30 Juin 2006
La nouvelle compagnie aérienne est un consortium Belgo-camerounais.
Composée de responsables de la Société financière internationale (Sfi) et du Comité technique de privatisation et des liquidations (Ctpl), l’équipe chargée de piloter l’opération de privatisation de Cameroun Airlines (Camair) a finalement rendu son verdict hier, 29 juin 2006. Dans un communiqué officiel signé du ministre de l’Economie et des Finances, le gouvernement camerounais annonce, en effet, "la désignation du consortium dénommé First Delta Air Services, en tant qu’adjudicataire provisoire de l’appel d’offres pour la souscription de 51% des actions de la future compagnie aérienne nationale". Ce consortium, précise le communiqué de Polycarpe Abah Abah, est composé de Sn Brussels Airlines, compagnie aérienne belge, et de Cenainvest, une société camerounaise de capital risque.
Filiale du groupe Afriland First Bank, Cenainvest a été créée grâce à un appui financier de la Société néerlandaise pour le financement du développement (Fmo). Engendrée en 1970, la Fmo est un partenariat public-privé entre le gouvernement des Pays-Bas, des grands établissements financiers néerlandais et des actionnaires privés. Cette société, qui est active dans 40 pays émergents, favorise notamment les investissements du secteur privé dans les pays en développement afin de contribuer à leur croissance économique durable. Au Cameroun, Cenainvest a pour directeur général un certain Albert Florent Bengale.
Annoncée depuis plusieurs années, la privatisation de Camair entre dans le cadre d’une politique globale de réforme et de libéralisation du secteur des entreprises de service public du Cameroun. Le processus a cependant pris une allure plus sérieuse avec le lancement d’un appel d’offres international, en vue du choix d’un opérateur de transport aérien qui créera et exploitera une nouvelle compagnie nationale de transport aérien en remplacement de la compagnie nationale existante.
Laquelle est alors en proie à d’interminables difficultés financières. L’invitation à la préqualification rendue publique en janvier 2006 par le ministre de l’Economie et des Finances, avait ainsi scellé le sort de ceux que d’aucuns qualifiaient encore de "fierté nationale".

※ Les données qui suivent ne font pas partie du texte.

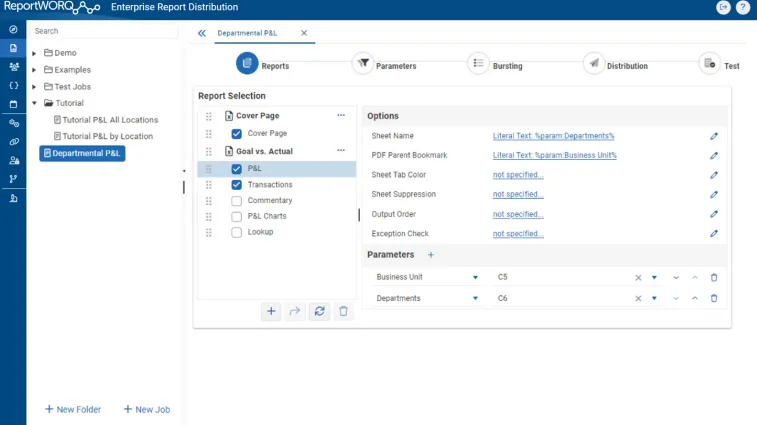Click the plus icon below report list
Viewport: 757px width, 425px height.
pyautogui.click(x=271, y=312)
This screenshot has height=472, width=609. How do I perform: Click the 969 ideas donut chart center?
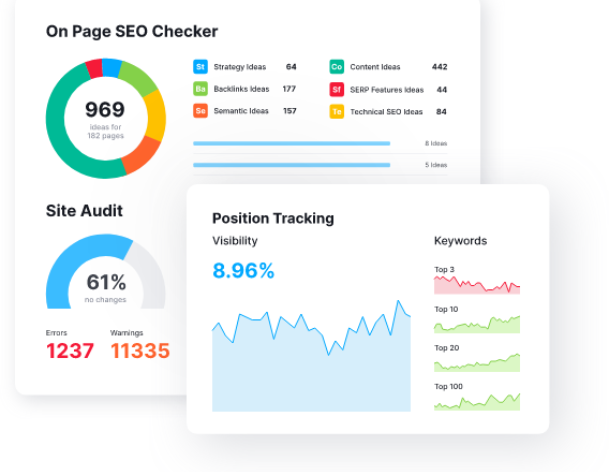coord(105,115)
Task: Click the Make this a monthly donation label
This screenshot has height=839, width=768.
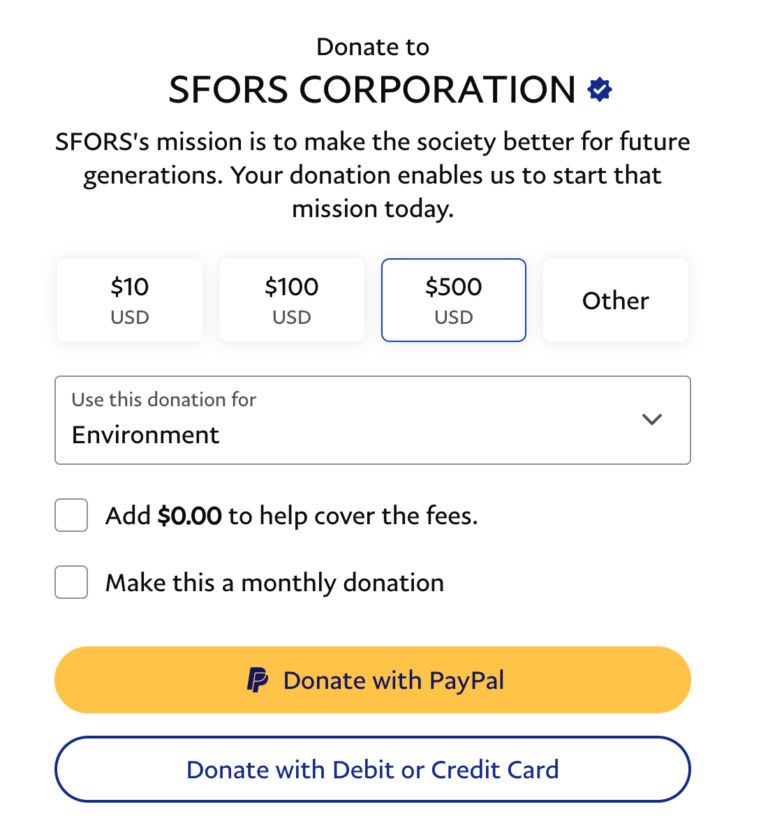Action: (274, 582)
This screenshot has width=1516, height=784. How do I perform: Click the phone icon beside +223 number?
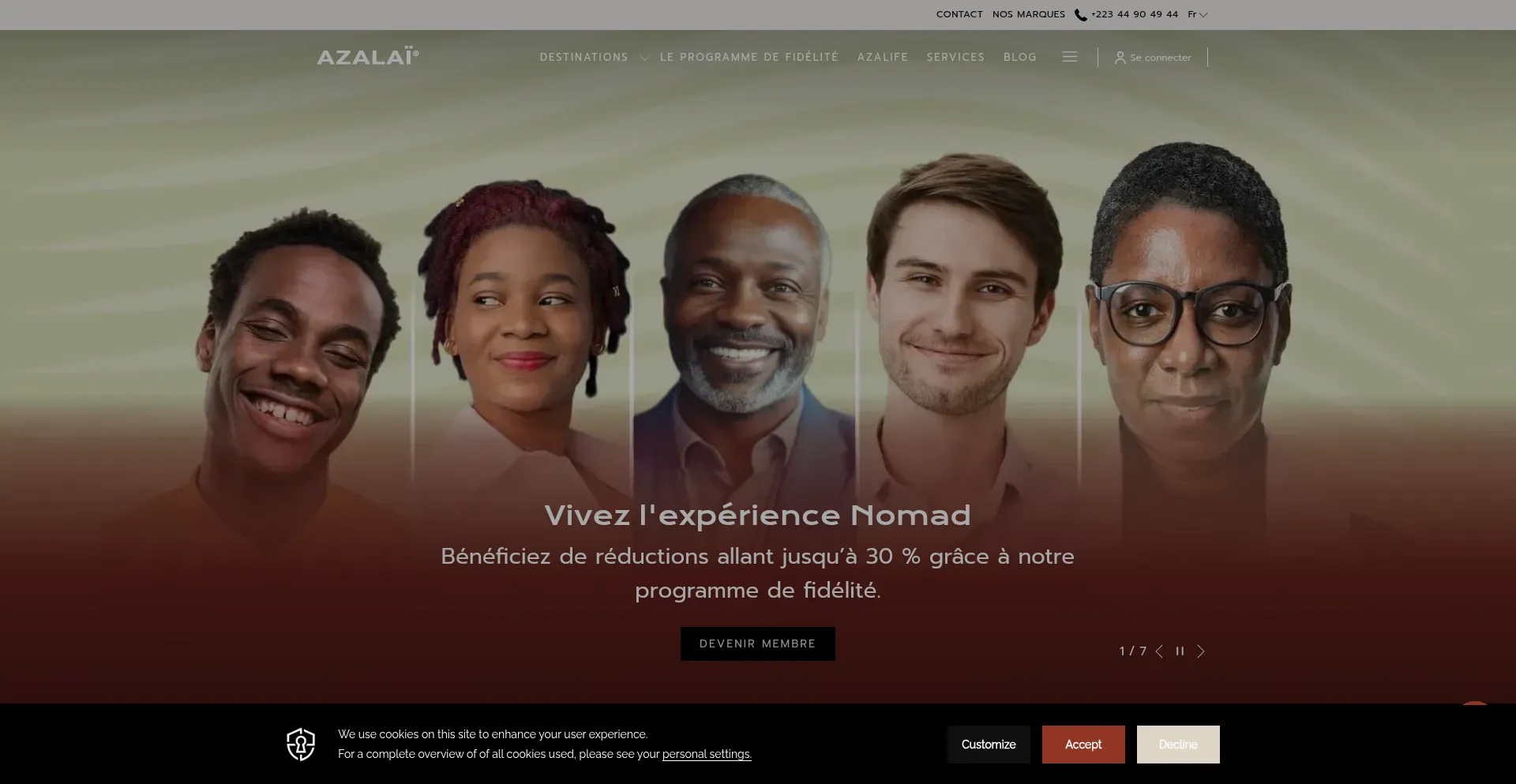point(1081,15)
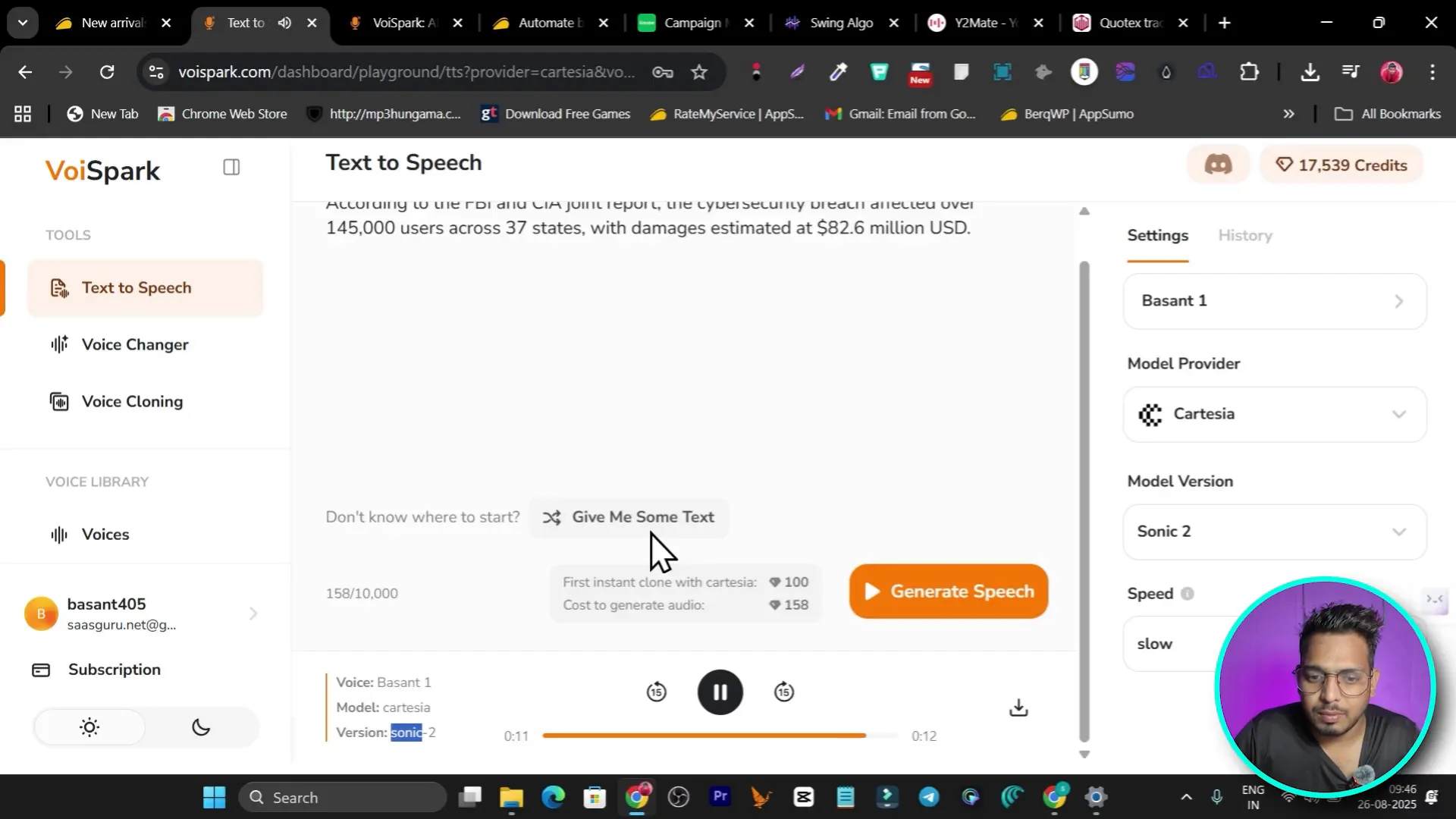Open the Voices library
The image size is (1456, 819).
(105, 534)
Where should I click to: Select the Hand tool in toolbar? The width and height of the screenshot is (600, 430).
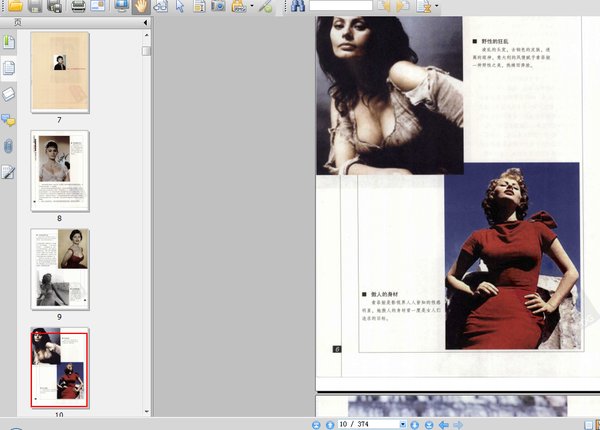pyautogui.click(x=141, y=7)
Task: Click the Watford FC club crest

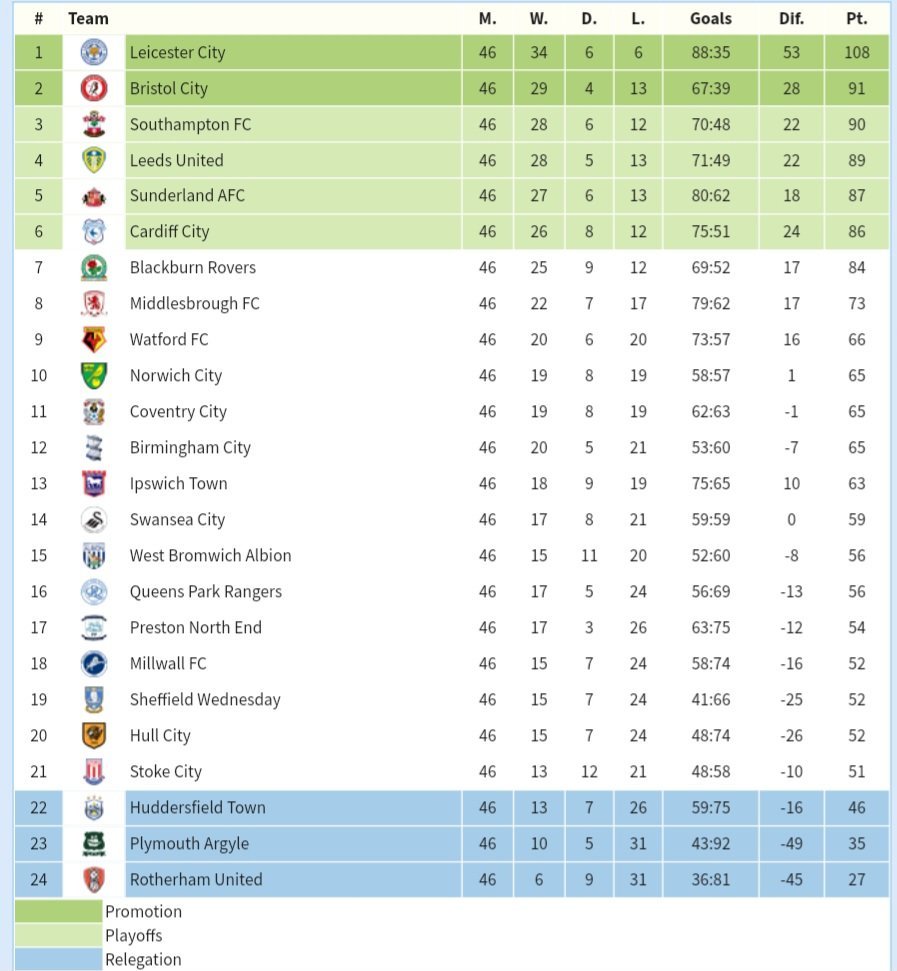Action: (94, 339)
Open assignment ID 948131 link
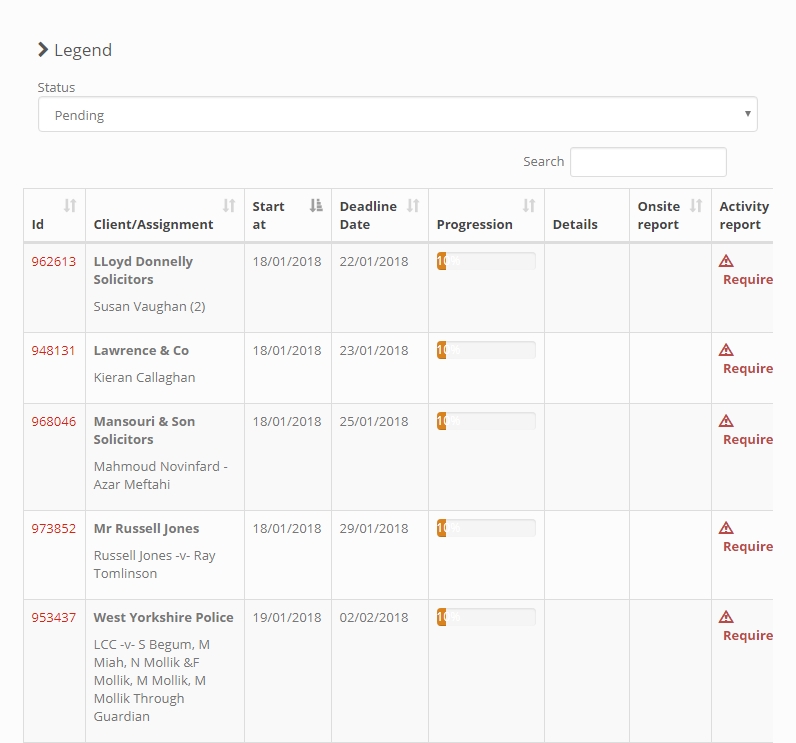 click(x=53, y=351)
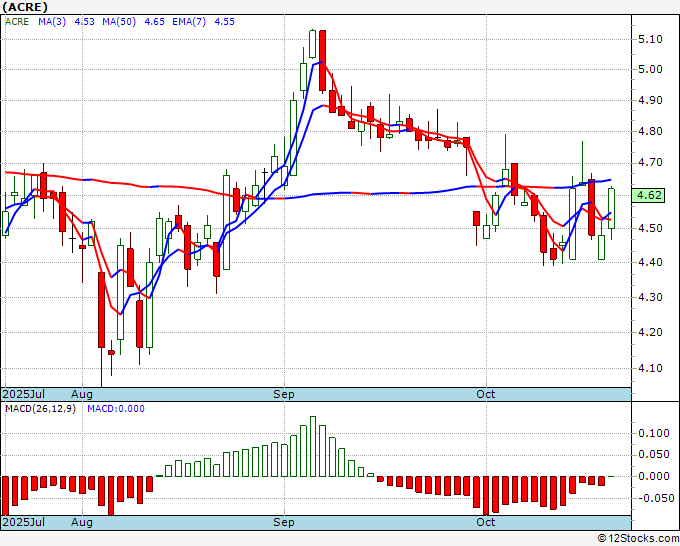Click the Oct marker on MACD timeline

pyautogui.click(x=485, y=522)
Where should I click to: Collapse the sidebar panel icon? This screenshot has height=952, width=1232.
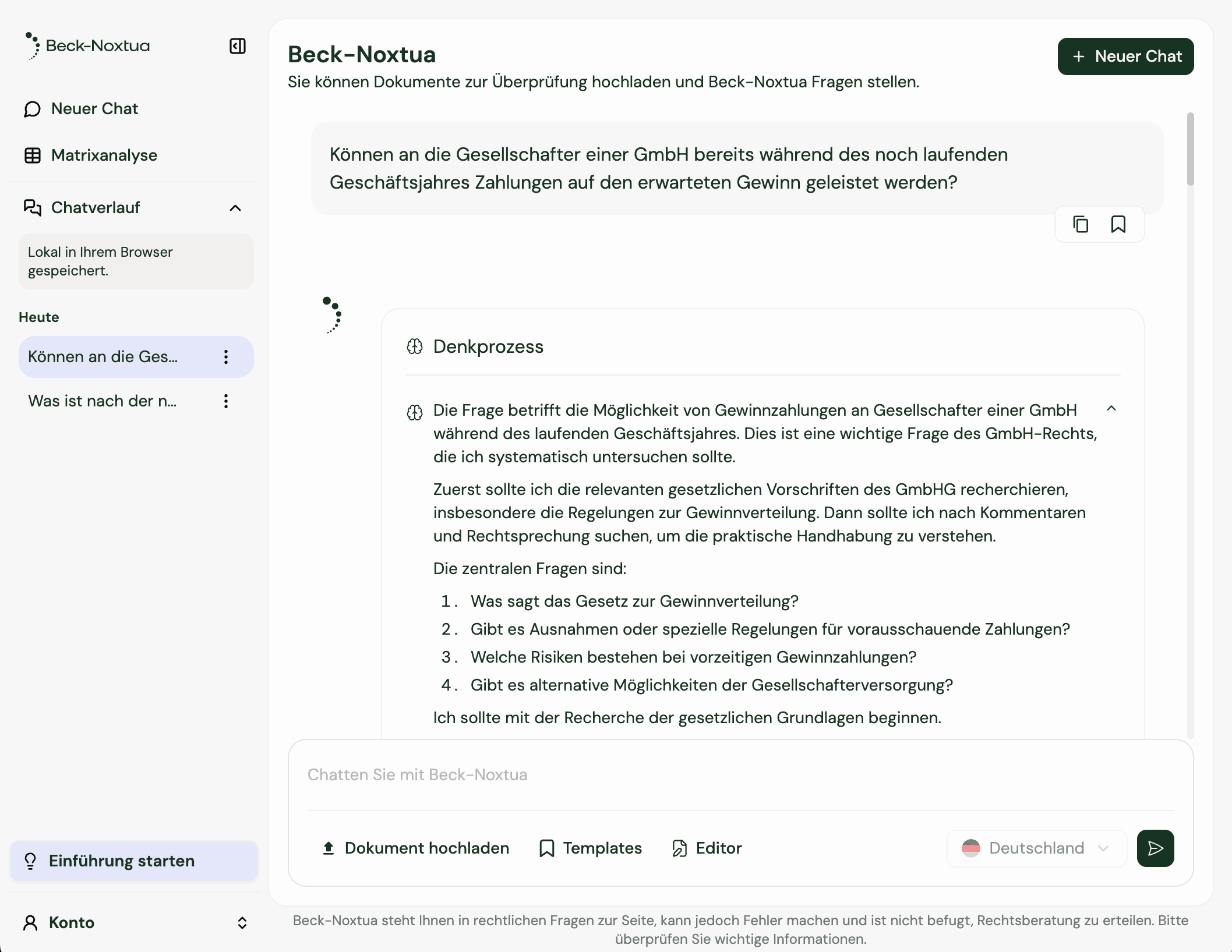tap(238, 46)
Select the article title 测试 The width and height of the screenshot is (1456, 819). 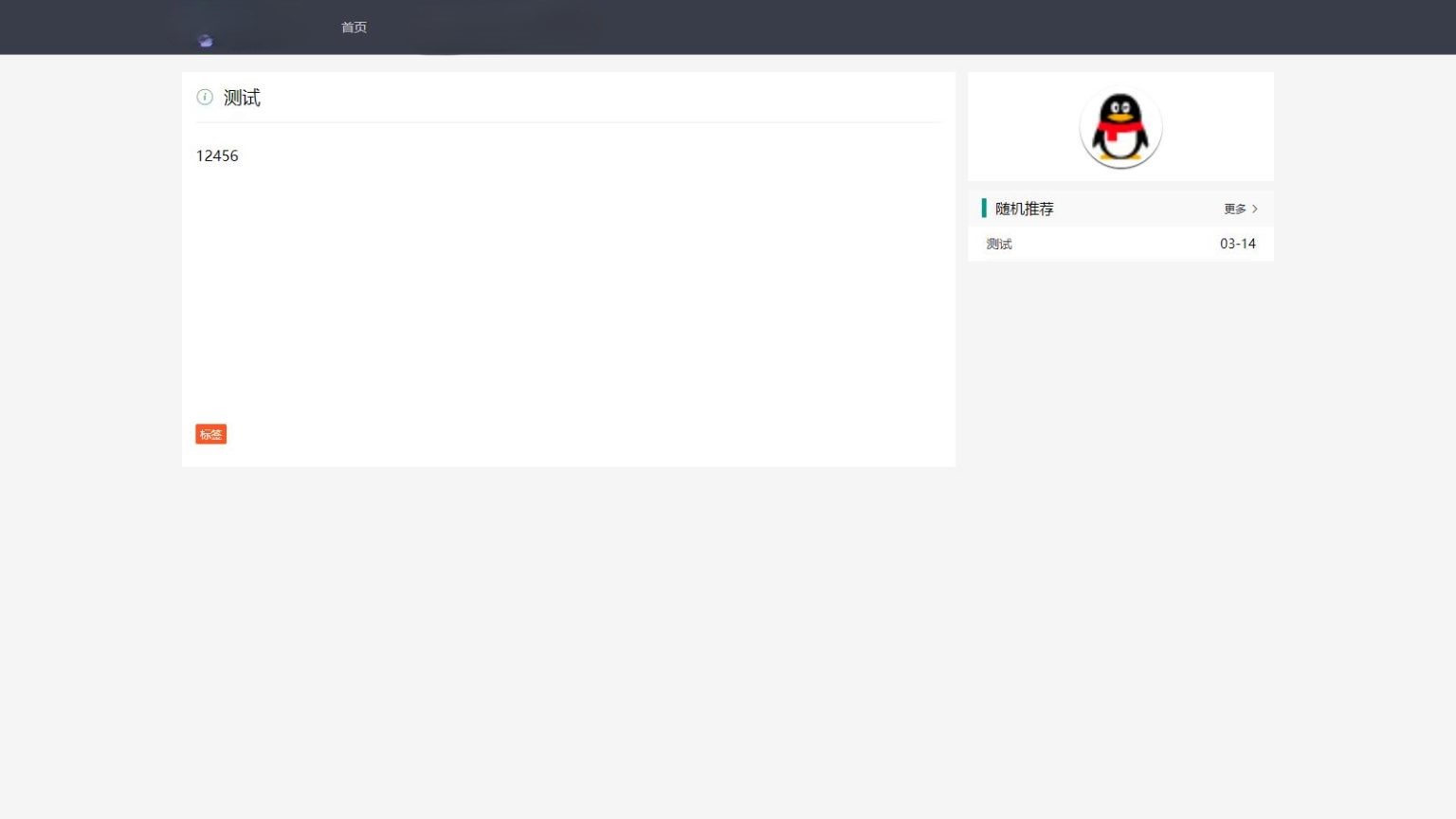point(242,98)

A travers cette invitation, le gouvernement avait invité les soumissionnaires intéressés, seuls ou dans le cadre d’un consortium, à participer à une première étape de la transaction et à présenter leurs références auprès du comité de pilotage. La préqualifation des soumissionnaires, comme le précisait déjà le ministre Polycarpe Abah Abah, devait par conséquent se faire sur la base de leur expérience et de leur conformité aux exigences et autres critères définis dans les termes de référence du processus.
Évolution
Le ministère de l’Economie et des Finances annonçait alors que c’est début juillet que devrait être connue l’identité du partenaire stratégique du gouvernement dans la nouvelle compagnie aérienne nationale qui succédera à Cameroon Airlines. Un délai respecté dans les limites du temps…
Quatre repreneurs potentiels avaient pourtant déposé des offres pour l’acquisition de 51 % des actions de la nouvelle compagnie, dans le cadre du processus de scission-liquidation-privatisation de Camair. Il s’agit de Kenya Airways, Royal Air Maroc, Comair Limited et Sn Brussels. Ce dernier étant, en fin de compte, le repreneur ayant présenté, notamment avec son projet de transformer l’aéroport de Douala en hub régional, les meilleures garanties de reprise.
La compagnie kenyane a jeté l’éponge fin mai, estimant les conditions du gouvernement un peu trop lourdes. Malgré l’engouement affiché au départ, les Sud-africain de Comair Limited n’ont plus véritablement manifesté leur intérêt dans l’affaire. La Ram, elle, envisageait d’intégrer la Camair dans le projet de compagnie régionale Air Cemac. Ce qui ne semblait pas être du goût des autorités camerounaises. Ce d’autant plus que la nomenclature du capital de la compagnie qui remplacerait la Camair, prévoyait une participation significative des investisseurs privés camerounais à côté du "partenaire stratégique" détenteur de la majorité du capital.
Dans un délai de dix jours, les responsables de First Delta Air Services devraient, en principe, signer avec le gouvernement camerounais, les documents relatifs à la transaction. Les deux parties "travailleront ensemble pour finaliser les autres procédures juridiques et opérationnelles nécessaires au lancement [effectif] de la nouvelle compagnie aérienne dans les prochains mois", indique le communiqué publié hier.